The relationship between various polymers used in surgical implantation and cellular response at that particular site has not been fully elucidated. The objective of this study was to investigate the effect of various biomedical polymers on the adherence and viability of monocyte and monocyte derived macrophages. The monocytes were isolated from human peripheral blood, biotin labeled and seeded at a density of 5 x 10(5) cells/well according to standard laboratory procedures. Cells were considered macrophages after remaining in culture for 24 hours. Cells were then plated in each microtiter well pretreated with various concentrations of (0.01, 0.1 and 1%) poly-1-valine (P-Val), Poly-L-Alanine (P-Ala), poly-glycine (P-Gly), poly-L-tryptophan (P-Trp), Poly-L-Asparagine (P-Asn) and buffered control. At the end of 3 hours, 2 and 7 days the viability and cell number of monocyte or monocyte derived macrophages were determined using an established assay (biotin-labeled-macrophages). Cell number was determined in control wells with known amounts of cell number, a standard curve was generated by plotting absorbance units versus cell number.
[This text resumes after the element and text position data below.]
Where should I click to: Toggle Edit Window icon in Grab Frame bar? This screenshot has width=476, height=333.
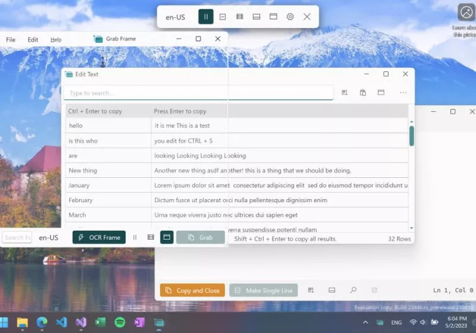[x=167, y=237]
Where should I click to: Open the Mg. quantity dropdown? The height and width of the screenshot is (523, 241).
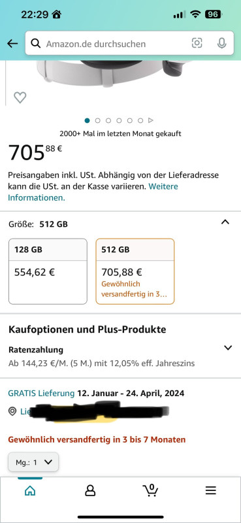(x=33, y=462)
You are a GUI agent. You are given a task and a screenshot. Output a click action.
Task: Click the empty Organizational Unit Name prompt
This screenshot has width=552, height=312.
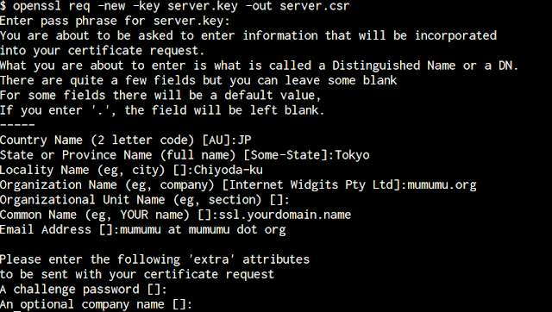point(145,200)
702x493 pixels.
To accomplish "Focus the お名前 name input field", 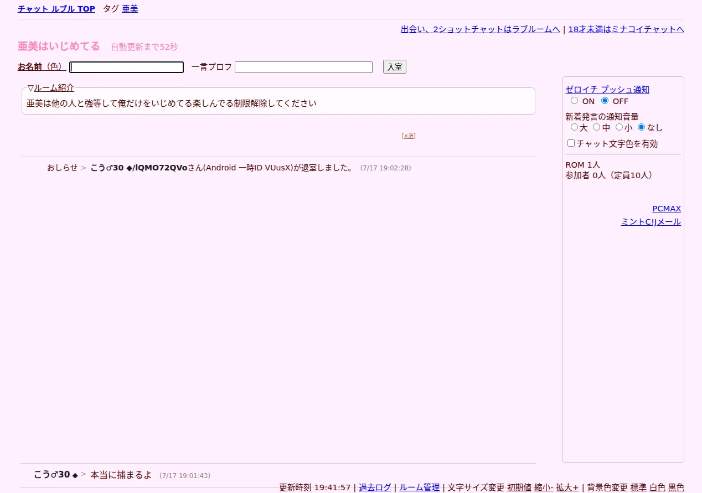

The data from this experiment suggest that: (I) cell number and viability of monocytes and macrophages can be measured concurrently, for the first time, by the use of Alamar Blue methodology, and (II) monocytes and macrophages are capable of surviving on all concentrations (0.01, 0.1 and 1%) of polymers tested over a 7 day period. Information obtained from this study provided new insights on the interrelationship between commercially available polymers, dose effect, incubation time and the possible cell response during chronic inflammation at the site of implantation.